So grateful for one of the best Thanksgivings ever, thanks to my Aunt Marilyn, Uncle Julie, Grandma and cousin Adam. Being in a place where BOTH of my children are not just welcome and loved but celebrated is more than enough to make this Mama thankful. And spinach squares to boot. What more could a girl ask for? Thank you, Auntie Marilyn. We love you!!
~ My Facebook status Thursday night
Our Thanksgiving plans had been in flux and ultimately, had fallen through. That wasn’t a bad thing, mind you. We were perfectly happy – dare I say excited – to have no one but our rag-tag little family for the holiday. None of the craziness that comes along with a houseful of guests, no pressure to be anywhere, no need to sit in hours of traffic. Just us.
But when my Aunt Marilyn called and asked us to come spend the day with her, well, we really couldn’t say no. “It will just be us,” she said. “Me, Uncle Julie, Cousin Adam and Ooma (my Grandma); that’s it. The kids aren’t coming until Friday.” The ‘kids’ are, of course in their mid-forties, but nonetheless, they – and we – will always be ‘the kids’.
And so it was that we packed up and headed off to Western Massachusetts for Thanksgiving.
I spoke to my dad when we got home. I tried to explain it – why it was all so perfect. “Ya know what it was more than anything, Pop?” I said, “It was that BOTH of my girls are so completely adored there – they love them to pieces, they respect them, they LISTEN to them.”

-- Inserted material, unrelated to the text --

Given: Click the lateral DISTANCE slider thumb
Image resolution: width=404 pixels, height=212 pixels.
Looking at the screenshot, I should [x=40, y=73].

I told him about how, when we arrived, Uncle Julie gently guided Brooke into the den where they’d set out the toys for her. A magnetic building set and a castle with a bunch of figurines. “I know you like the castle, Brooke,” said Auntie Marilyn. “It’s very royal,” responded Brooke. And off she went.
“But Dad,” I said, “It’s not just that they put out the toys and had them waiting for her. It’s that they put them in a quiet spot off the kitchen. They gave her a place to escape to. It’s the little things that aren’t little at all, ya know?”
I told him about dinner. About how we’d all talked – all of us. About how they gave Brooke time – that precious, precious processing time that so many others simply trample over on their way to the next question. How there was no rush for her to respond before she was able. About how that allowed her to participate in conversation.
I told him how Brooke decided that we needed to say a special Thanksgiving grace and how everyone had been more than willing to play along when she said that she would teach it to us. And how we all learned it and then recited it with her – as one. “It’s Thanksgiving. The food is cooked. Now we’re going to eat it. Amen.” I told him how we all laughed and how Brooke simply couldn’t have been happier.
I told him how later I caught Katie talking Cousin Adam’s ear off and I figured I should intervene before he was tweened to death. And how when I walked over he shooed me away and said, “Git; I’m talking to my cousin.”
I told him how when Brooke needed space, no one looked twice.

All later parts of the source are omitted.